Step 2: Detailed Explanation:
For Set $A$:
\[ -6 \le x^2 - 10 \le 6 \implies 4 \le x^2 \le 16 \]
\[ 2 \le |x| \le 4 \implies x \in [-4, -2] \cup [2, 4]. \]
For Set $B$:
\[ x - 2>1 \text{ or } x - 2<-1 \implies x>3 \text{ or } x<1 \]
\[ B = (-\infty, 1) \cup (3, \infty). \]
Now evaluate $B - A$:
$B - A$ contains elements in $B$ that are NOT in $A$.
The complement of $A$ is $A^c = (-\infty, -4) \cup (-2, 2) \cup (4, \infty)$.
$B \cap A^c = ((-\infty, 1) \cup (3, \infty)) \cap ((-\infty, -4) \cup (-2, 2) \cup (4, \infty))$.

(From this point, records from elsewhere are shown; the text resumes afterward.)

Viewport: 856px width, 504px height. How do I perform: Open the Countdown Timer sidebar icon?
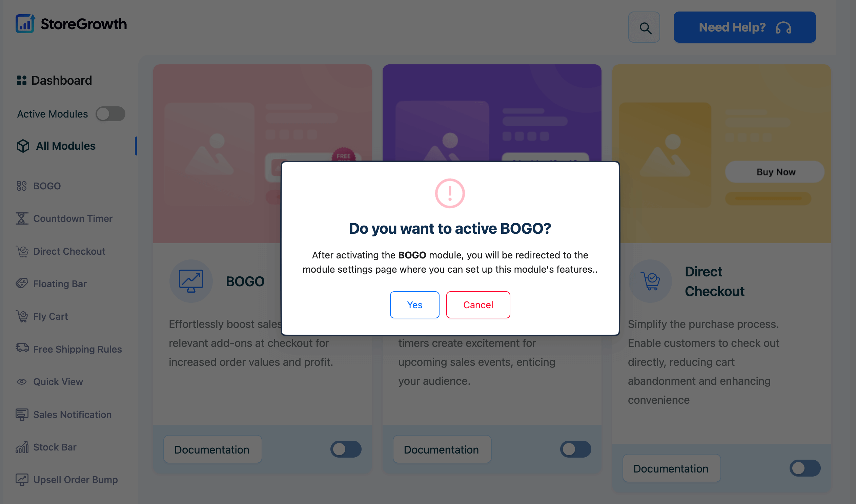22,218
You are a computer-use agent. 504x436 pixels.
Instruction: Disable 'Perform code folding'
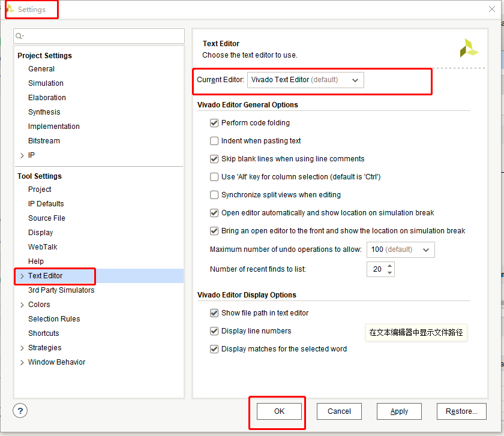[x=214, y=123]
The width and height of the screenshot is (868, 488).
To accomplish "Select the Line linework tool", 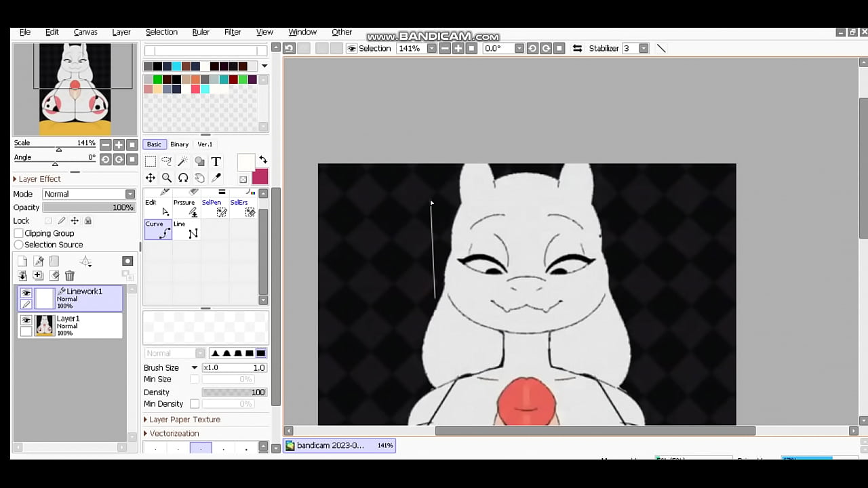I will coord(186,229).
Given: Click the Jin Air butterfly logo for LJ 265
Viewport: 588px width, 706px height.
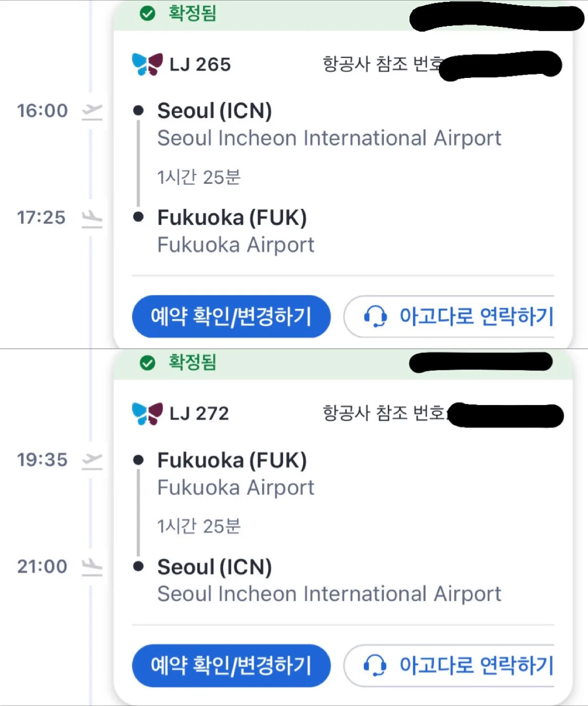Looking at the screenshot, I should pyautogui.click(x=147, y=64).
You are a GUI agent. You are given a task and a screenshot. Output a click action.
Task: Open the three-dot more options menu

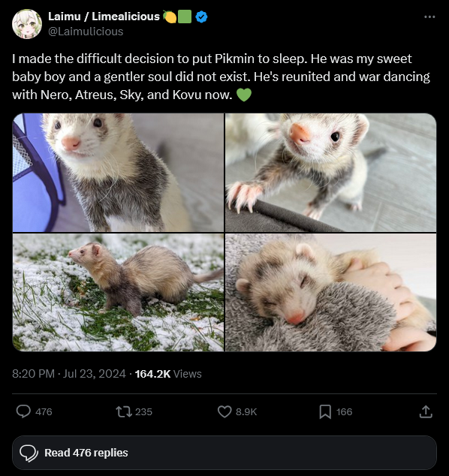click(429, 17)
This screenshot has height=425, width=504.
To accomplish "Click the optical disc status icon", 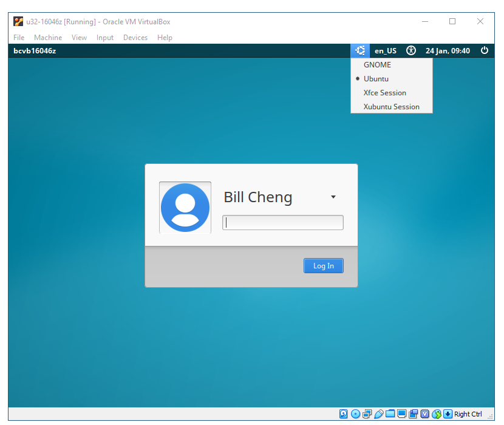I will click(x=355, y=414).
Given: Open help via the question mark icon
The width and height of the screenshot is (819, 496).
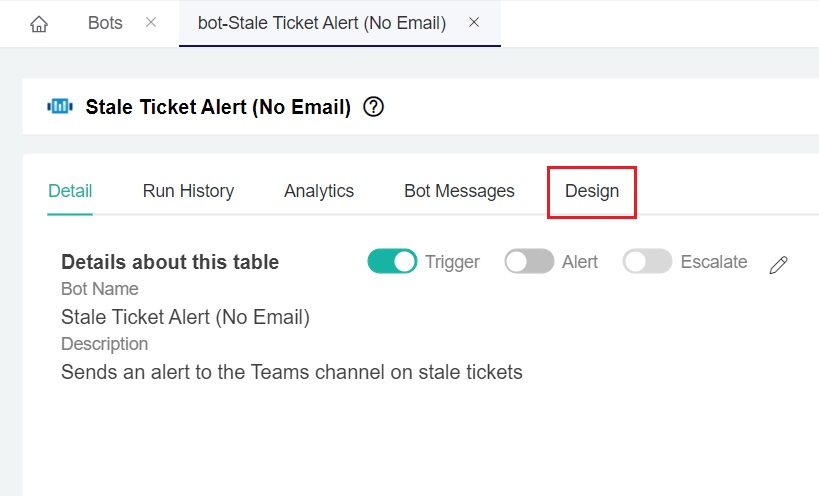Looking at the screenshot, I should click(x=374, y=107).
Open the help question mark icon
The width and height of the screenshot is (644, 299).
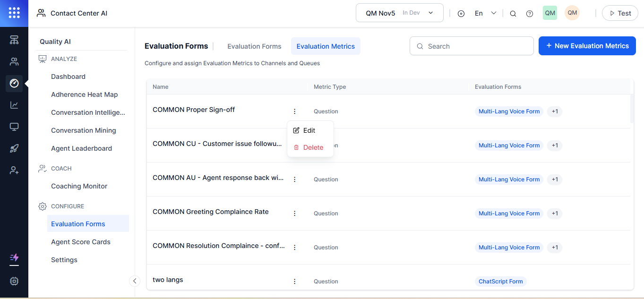[530, 14]
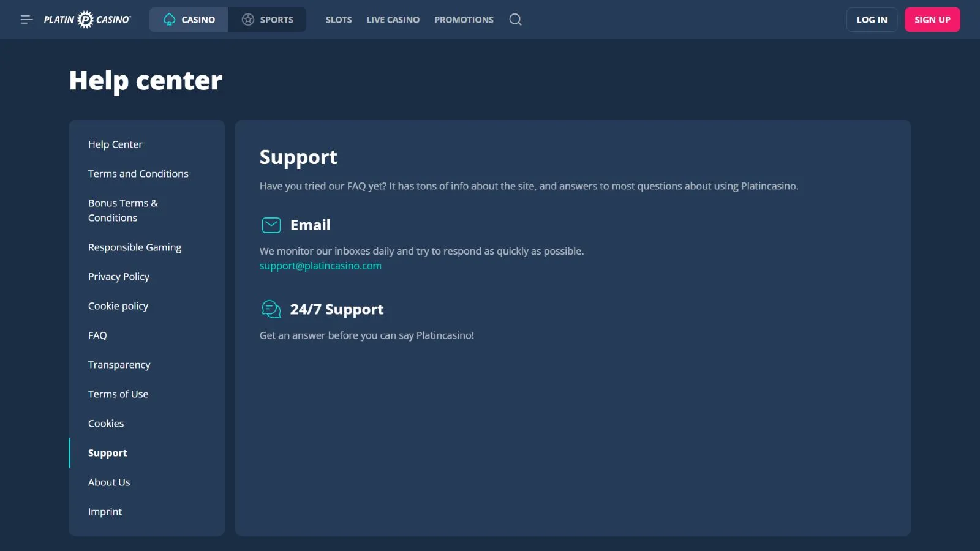View the Privacy Policy page
The width and height of the screenshot is (980, 551).
pyautogui.click(x=119, y=277)
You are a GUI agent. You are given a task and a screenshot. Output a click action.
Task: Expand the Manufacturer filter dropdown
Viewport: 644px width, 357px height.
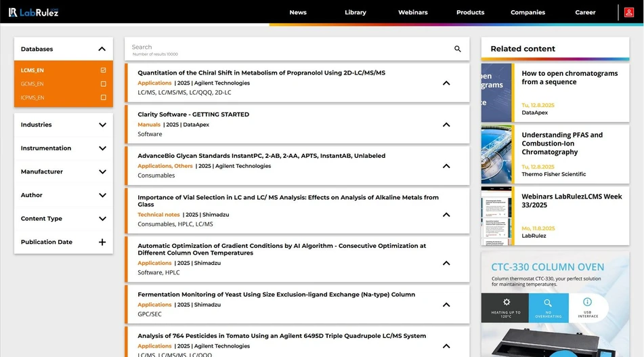pos(102,172)
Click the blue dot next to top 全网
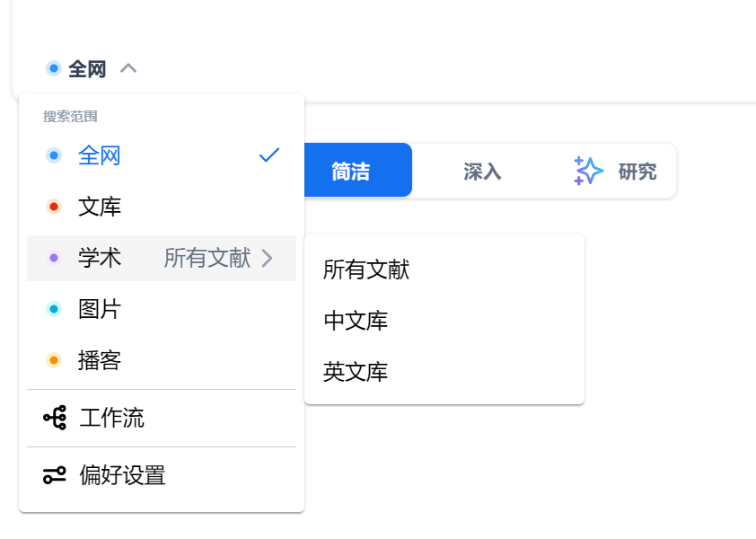 [54, 68]
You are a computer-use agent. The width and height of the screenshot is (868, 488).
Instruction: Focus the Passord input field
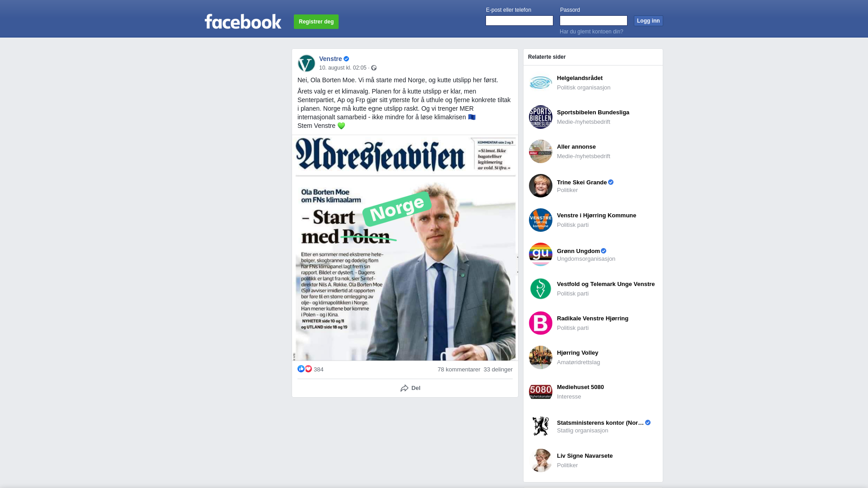(594, 20)
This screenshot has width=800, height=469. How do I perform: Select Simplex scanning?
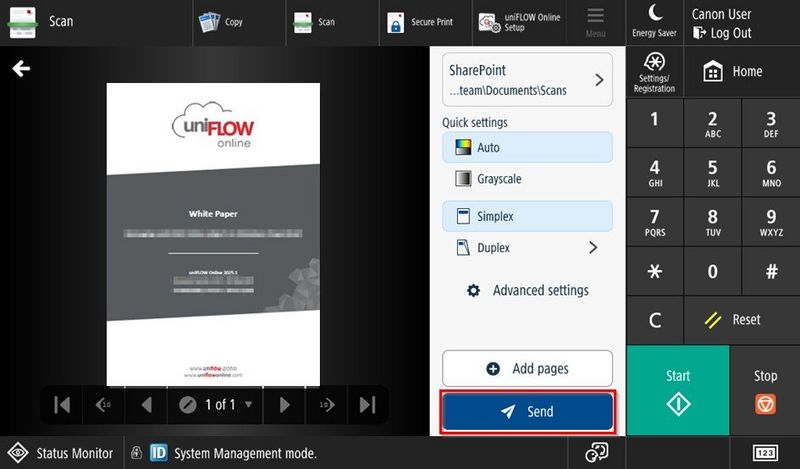(x=526, y=216)
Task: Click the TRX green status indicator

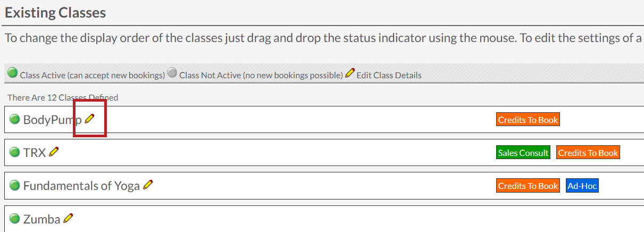Action: click(15, 152)
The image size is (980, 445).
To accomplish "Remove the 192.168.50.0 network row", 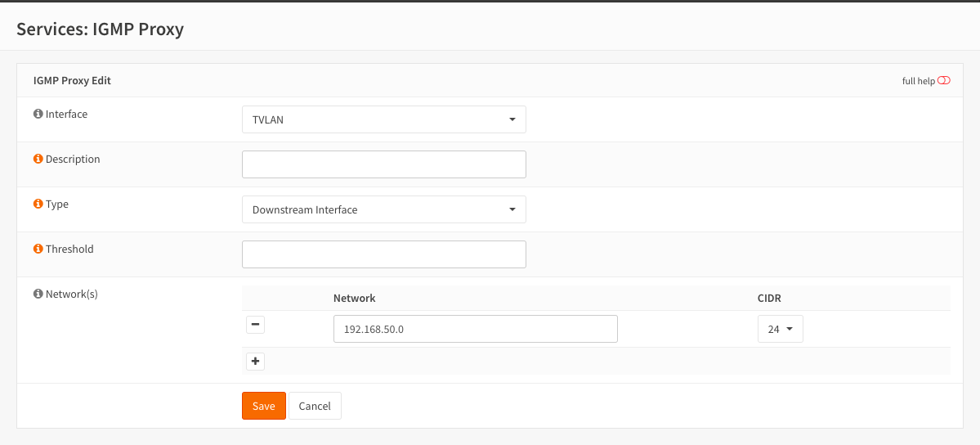I will [255, 325].
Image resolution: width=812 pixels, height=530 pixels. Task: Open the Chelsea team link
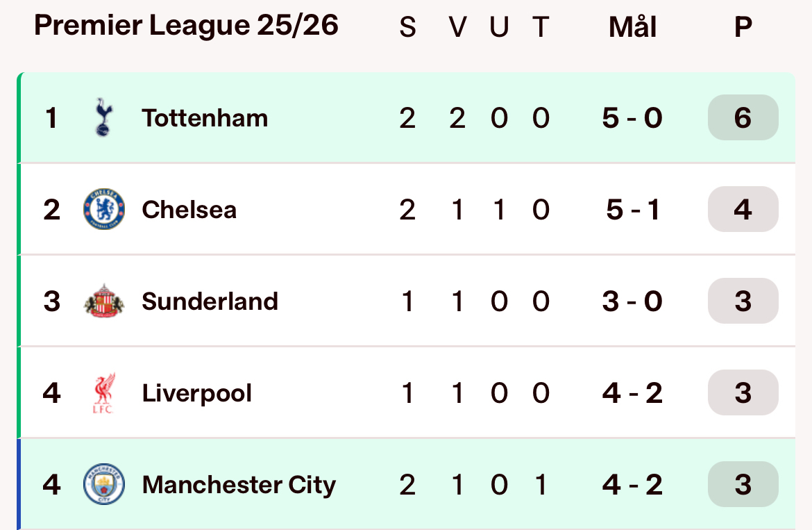[189, 210]
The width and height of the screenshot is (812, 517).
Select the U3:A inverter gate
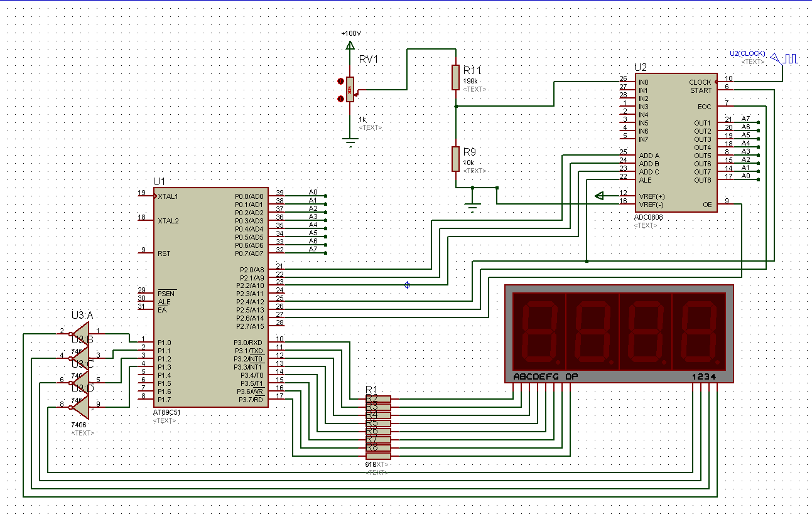80,331
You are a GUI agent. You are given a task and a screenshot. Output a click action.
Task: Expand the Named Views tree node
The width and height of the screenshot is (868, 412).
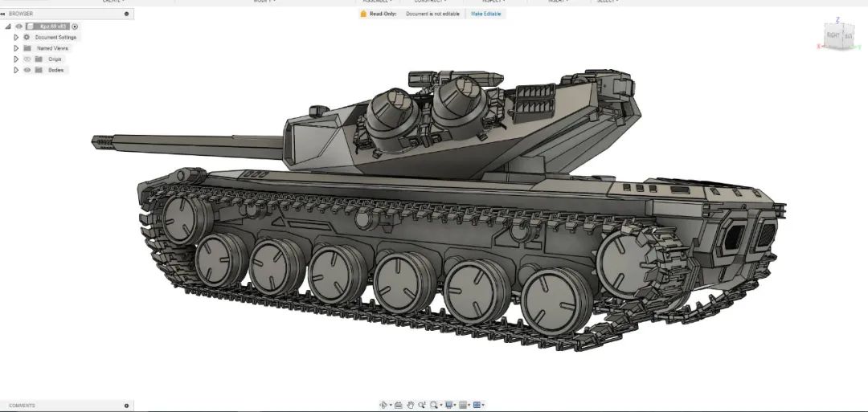click(16, 48)
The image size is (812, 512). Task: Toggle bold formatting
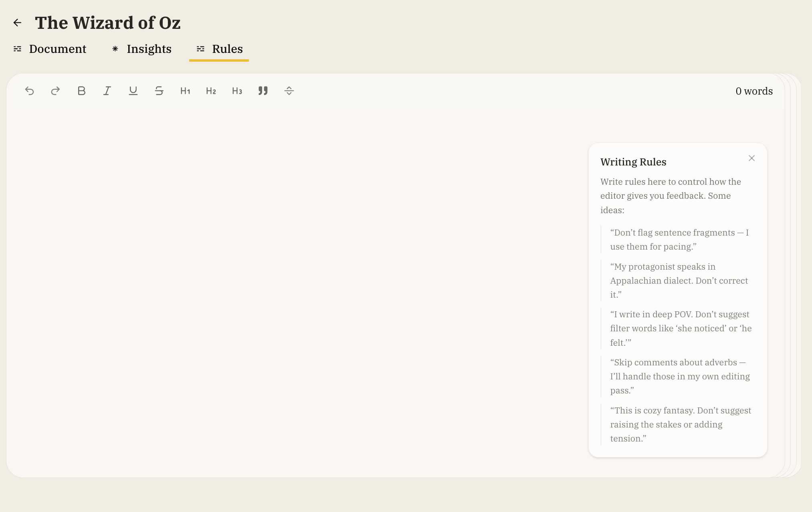pyautogui.click(x=81, y=91)
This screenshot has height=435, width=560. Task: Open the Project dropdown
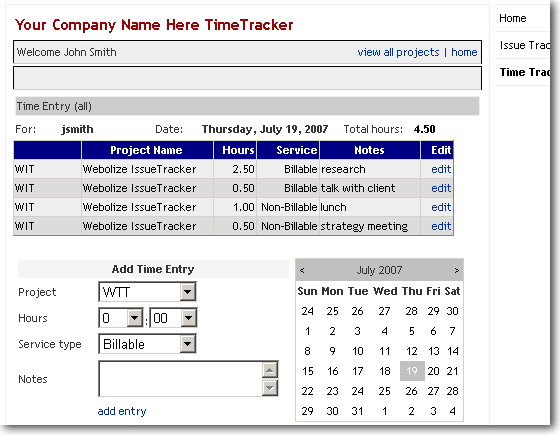tap(188, 292)
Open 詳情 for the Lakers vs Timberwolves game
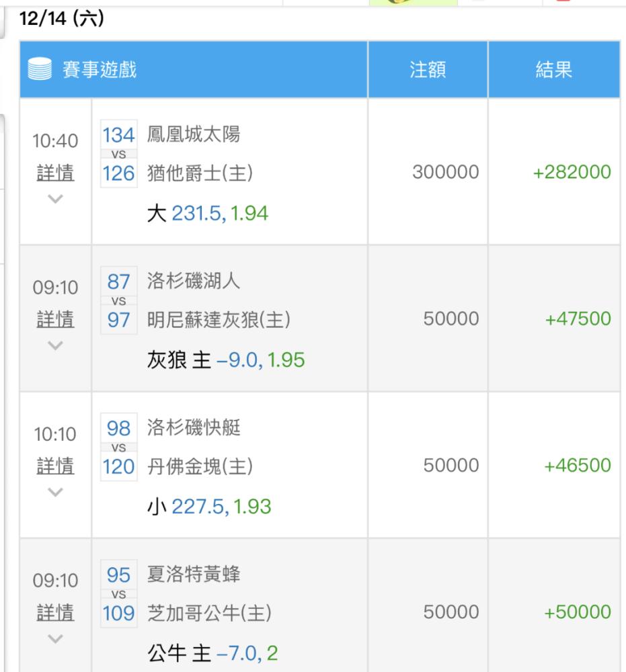Image resolution: width=626 pixels, height=672 pixels. [55, 319]
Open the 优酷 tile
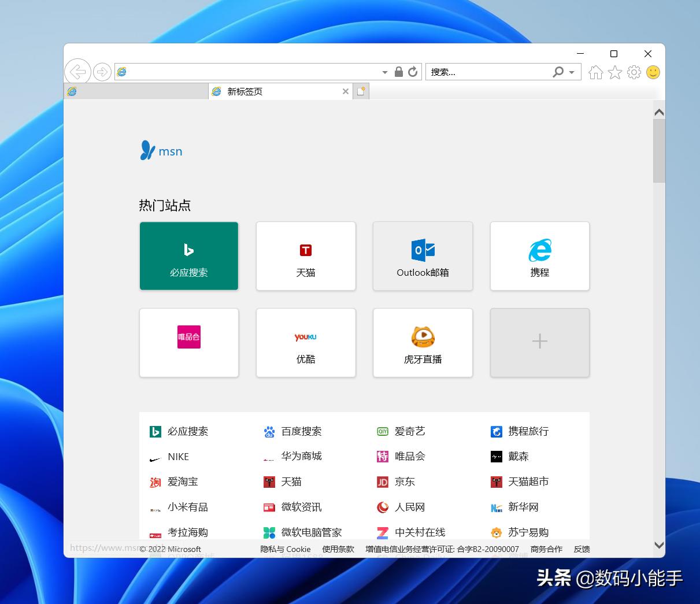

This gives: $(-\infty, -4) \cup (-2, 1) \cup (4, \infty)$.
Note: Option (A) $A - B = A \cap [1, 3] = [2, 3]$ is also technically correct, but (C) is often the preferred notation for such problems.

Step 3: Final Answer:
Option (C) is the correct representation.